Records supplied:
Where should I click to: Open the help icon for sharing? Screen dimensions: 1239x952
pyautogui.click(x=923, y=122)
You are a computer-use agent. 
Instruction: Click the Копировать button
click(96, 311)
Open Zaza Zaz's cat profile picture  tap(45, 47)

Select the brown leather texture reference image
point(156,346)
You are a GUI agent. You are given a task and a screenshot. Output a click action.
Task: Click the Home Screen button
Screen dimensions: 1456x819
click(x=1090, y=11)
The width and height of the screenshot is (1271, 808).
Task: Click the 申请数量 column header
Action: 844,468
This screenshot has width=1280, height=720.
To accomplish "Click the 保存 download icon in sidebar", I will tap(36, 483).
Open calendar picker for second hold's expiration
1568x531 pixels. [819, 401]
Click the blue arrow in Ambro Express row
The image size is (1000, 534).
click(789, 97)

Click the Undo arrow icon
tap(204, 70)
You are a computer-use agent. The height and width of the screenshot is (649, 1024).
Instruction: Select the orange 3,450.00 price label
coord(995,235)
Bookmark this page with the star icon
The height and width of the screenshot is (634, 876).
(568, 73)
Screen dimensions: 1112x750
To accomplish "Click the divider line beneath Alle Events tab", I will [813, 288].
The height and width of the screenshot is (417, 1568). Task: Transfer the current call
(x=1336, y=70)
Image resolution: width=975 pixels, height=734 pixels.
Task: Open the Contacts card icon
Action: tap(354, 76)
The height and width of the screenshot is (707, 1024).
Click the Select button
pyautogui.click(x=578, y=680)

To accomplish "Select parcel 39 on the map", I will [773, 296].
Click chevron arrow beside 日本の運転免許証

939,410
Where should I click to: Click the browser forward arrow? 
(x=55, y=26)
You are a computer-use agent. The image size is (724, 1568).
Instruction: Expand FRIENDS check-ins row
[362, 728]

Instructions for the task:
Would you copy out every line in the records that includes the string "computer"?

Reply:
You are a computer-use agent. 
You are a computer-use agent. The height and width of the screenshot is (649, 1024).
You are a computer-use agent. The image size is (724, 1568).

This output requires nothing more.